TASK GOAL -
Reproduce the records that follow in full, excluding any picture they contain.

DATA SUPPLIED -
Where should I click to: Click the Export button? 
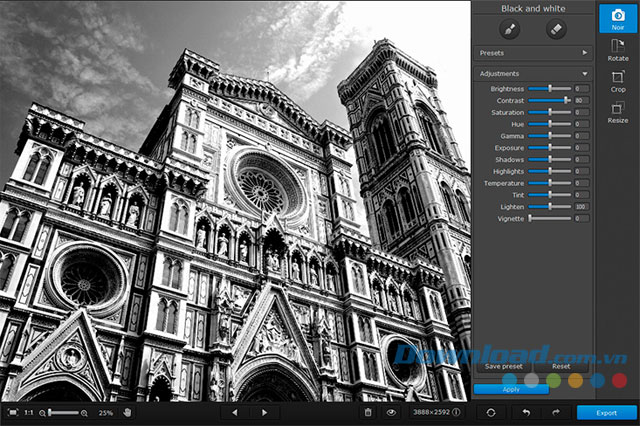(604, 412)
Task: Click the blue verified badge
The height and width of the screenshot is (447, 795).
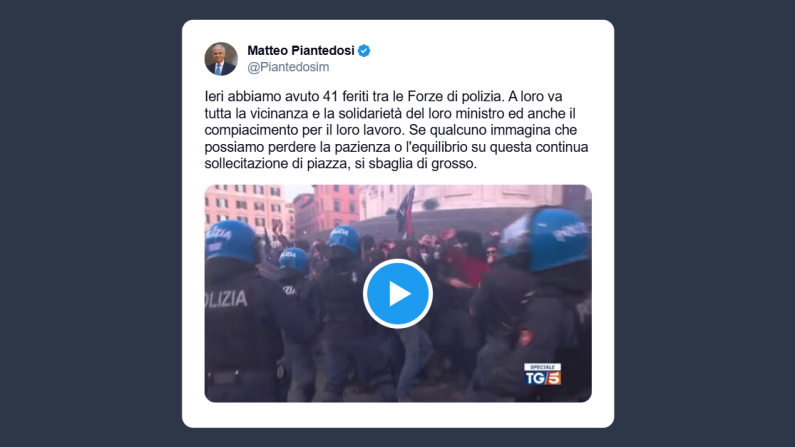Action: (364, 51)
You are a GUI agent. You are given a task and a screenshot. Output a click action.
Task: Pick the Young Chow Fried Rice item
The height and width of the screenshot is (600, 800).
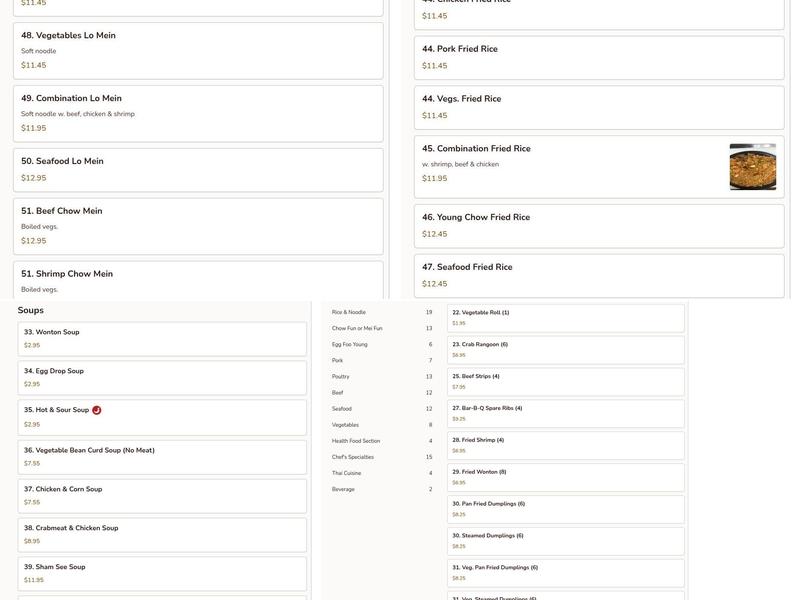point(598,225)
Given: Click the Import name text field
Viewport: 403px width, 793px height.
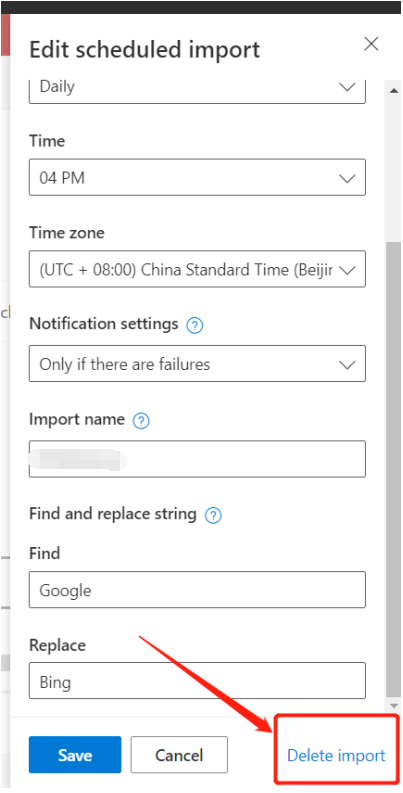Looking at the screenshot, I should (x=197, y=459).
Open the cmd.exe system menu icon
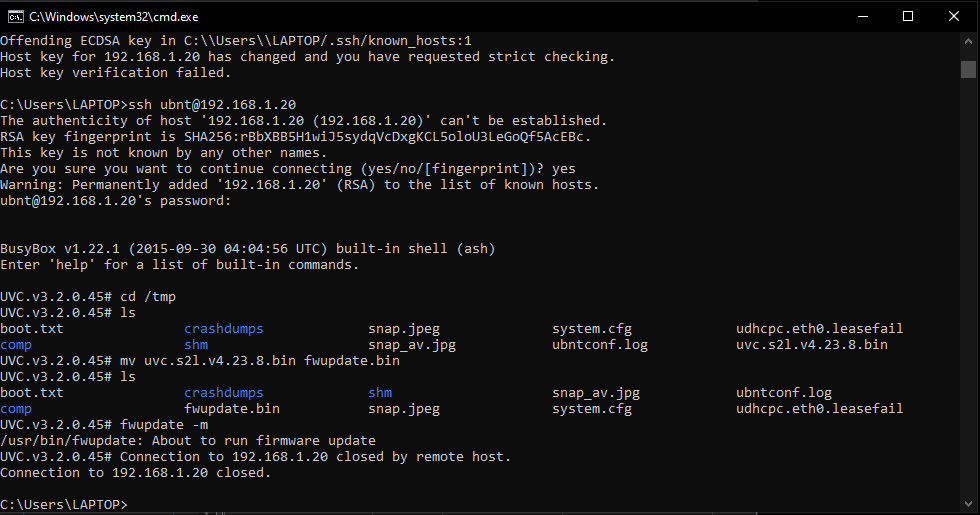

TASK RESULT -
Where should I click to: Click the Export button? 
(604, 412)
Task: Click the blue verified badge
The height and width of the screenshot is (447, 795).
Action: (364, 51)
You are a GUI agent. You are given a task and a screenshot. Output a click action.
Task: Pick the Young Chow Fried Rice item
The height and width of the screenshot is (600, 800).
point(598,225)
Given: Click the Import name text field
Viewport: 403px width, 793px height.
Looking at the screenshot, I should (x=197, y=459).
Open the cmd.exe system menu icon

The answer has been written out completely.